Aim of the exercise: If a line in the entries below includes the string "Given", copy it out.

++++ Task data ++++

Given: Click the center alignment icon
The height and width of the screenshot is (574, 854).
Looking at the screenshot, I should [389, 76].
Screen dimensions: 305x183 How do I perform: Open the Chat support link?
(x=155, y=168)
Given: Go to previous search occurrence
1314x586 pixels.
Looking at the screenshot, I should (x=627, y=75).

++++
++++ Task data ++++

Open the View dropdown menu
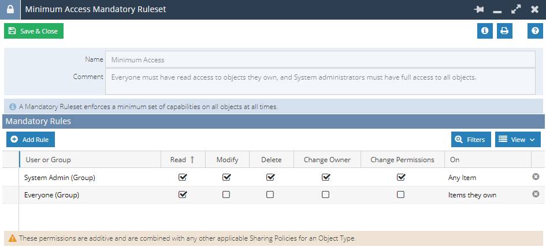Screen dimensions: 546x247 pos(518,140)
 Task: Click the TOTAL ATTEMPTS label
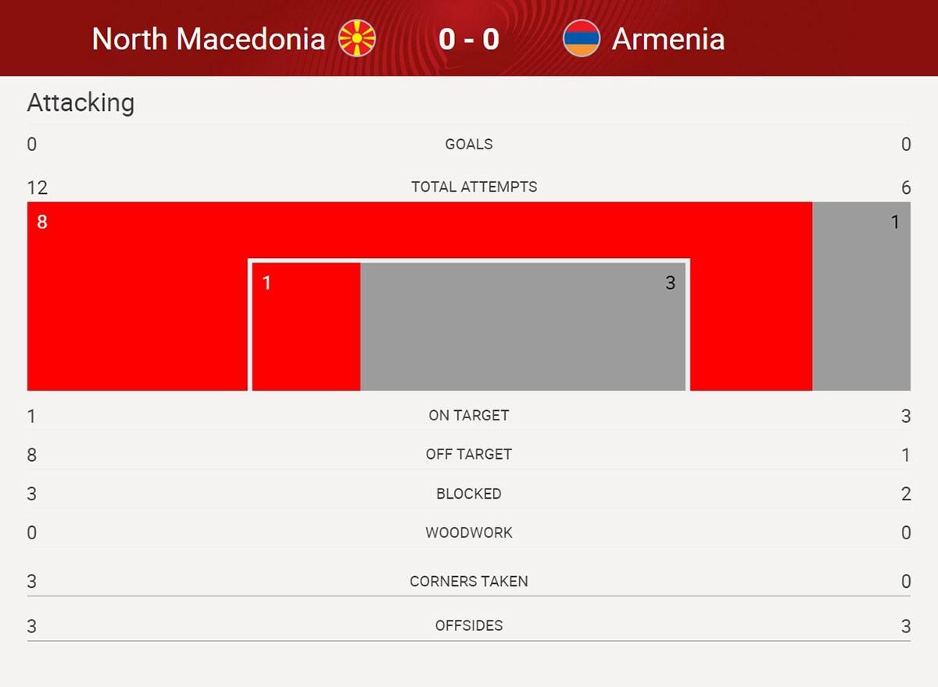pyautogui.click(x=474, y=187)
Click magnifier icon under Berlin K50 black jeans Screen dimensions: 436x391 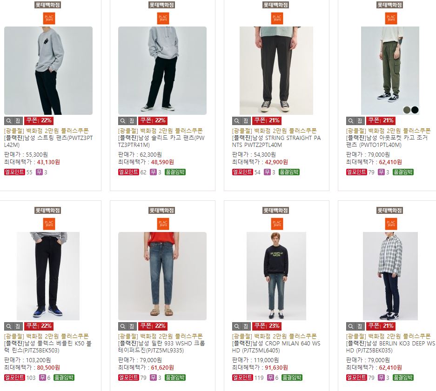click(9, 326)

++++

Result of the exercise:
Given: Click the center alignment icon
Given: Go to previous search occurrence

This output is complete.